Krugman told RTÉ Radio 1′s ‘The Business’: “Irish voters should have voted only to support what is right, rather than trying to appease the Bundesbank.”
He also predicted: “There is a fifty-fifty chance of the single currency disappearing within two years anyway, given the pressures arising in Greece.
“If the outgoing coalition of New Democracy and PASOK lose power after the second Greek general election, it is likely that Greece will reject its bailout conditions and then end up leaving the currency union almost immediately.
“Even if they manage to stay in it will only take about a year of falling economic growth to put the country at risk of leaving it anyway.
“That’s a move I do not believed the currency will survive.”
Krugman was also critical of the EU leadership and its handling of the Eurozone crisis.
He said: “If the ECB does not rise to the occasion, with very very large lending, the whole Eurozone breaks up in a matter of months.
“There are two inconceivable but equally likely, possibilities - that the ECB’s mandate will be expanded, in order to allow inflation to rise through a process of open-ended lending, or that
Germany will veto expanding the mandate and allowing the union to break up and fail.
“One of those two inconceivable things will have to happen.”
The celebrated economist also suggested the Fiscal Compact is not the solution to Europe’s current problems.
“It deals only with imaginary problems, not the real ones,” he said.
“Ireland had a budget surplus and a low debt.
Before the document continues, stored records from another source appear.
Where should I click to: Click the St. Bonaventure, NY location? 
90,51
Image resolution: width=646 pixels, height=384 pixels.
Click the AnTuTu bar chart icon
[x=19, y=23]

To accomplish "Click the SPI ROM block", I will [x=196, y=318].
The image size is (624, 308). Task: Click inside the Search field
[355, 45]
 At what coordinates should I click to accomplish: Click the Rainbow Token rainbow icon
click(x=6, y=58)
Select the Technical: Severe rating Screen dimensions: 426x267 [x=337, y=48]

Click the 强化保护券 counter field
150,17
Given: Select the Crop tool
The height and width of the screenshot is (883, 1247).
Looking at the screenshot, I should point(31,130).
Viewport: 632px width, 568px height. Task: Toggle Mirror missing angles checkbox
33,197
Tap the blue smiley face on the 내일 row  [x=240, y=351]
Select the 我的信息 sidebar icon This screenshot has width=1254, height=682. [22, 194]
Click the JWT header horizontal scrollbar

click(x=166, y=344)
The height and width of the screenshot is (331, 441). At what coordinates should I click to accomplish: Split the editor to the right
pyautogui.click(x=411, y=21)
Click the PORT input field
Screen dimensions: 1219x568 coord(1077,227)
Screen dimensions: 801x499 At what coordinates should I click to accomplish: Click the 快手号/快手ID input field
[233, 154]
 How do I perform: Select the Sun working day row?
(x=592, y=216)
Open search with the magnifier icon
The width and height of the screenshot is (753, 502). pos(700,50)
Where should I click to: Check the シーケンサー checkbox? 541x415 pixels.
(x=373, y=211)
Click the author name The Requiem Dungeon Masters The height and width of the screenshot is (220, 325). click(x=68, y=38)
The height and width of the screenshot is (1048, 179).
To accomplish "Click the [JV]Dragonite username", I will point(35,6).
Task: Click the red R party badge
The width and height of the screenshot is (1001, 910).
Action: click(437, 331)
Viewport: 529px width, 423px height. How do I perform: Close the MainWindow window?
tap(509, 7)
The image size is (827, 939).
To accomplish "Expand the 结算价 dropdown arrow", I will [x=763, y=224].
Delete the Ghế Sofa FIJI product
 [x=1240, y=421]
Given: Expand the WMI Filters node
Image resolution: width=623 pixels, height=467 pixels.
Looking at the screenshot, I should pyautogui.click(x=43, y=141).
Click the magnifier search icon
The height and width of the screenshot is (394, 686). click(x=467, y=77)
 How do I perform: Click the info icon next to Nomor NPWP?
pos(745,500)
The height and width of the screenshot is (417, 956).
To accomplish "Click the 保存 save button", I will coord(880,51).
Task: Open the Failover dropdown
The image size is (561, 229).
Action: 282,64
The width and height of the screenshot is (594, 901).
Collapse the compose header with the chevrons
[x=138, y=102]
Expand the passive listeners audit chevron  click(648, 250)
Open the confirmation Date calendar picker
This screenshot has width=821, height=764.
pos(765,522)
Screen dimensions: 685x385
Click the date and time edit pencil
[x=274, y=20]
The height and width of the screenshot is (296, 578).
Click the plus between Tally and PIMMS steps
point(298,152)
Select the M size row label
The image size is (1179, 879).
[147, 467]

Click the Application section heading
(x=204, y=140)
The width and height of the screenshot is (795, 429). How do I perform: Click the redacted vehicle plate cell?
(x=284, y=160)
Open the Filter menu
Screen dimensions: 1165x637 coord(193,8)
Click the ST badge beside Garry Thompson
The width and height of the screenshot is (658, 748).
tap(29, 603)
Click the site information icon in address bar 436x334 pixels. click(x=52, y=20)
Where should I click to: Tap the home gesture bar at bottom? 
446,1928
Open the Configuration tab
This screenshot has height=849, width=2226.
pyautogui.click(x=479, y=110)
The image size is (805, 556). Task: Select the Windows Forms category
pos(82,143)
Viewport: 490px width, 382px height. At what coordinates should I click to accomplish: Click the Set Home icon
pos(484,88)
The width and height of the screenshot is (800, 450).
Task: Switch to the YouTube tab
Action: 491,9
Spain had a budget surplus and a low debt. Both countries are struggling economically as a result of privatising their banking debts rather than through incurring too much sovereign debt.
“The Fiscal Compact would instead force countries to pursue austerity policies which Ireland had already shown to be ineffective.
“Two things were supposed to happen - Ireland was supposed to have an economic expansion, because austerity was supposed to create confidence and lead to economic recovery, and Ireland was supposed to raise confidence in the bond markets.
“Neither of those things have happened at all. The two occasions on which Ireland appeared to be on the cusp of growth, in early 2010 and late 2011, had turned out to be false dawns.
“This is a particularly good example of why austerity didn’t work. Ireland had been a good soldier in undertaking all the reforms asked of it, but still had not yet been able to engineer a lasting recovery.”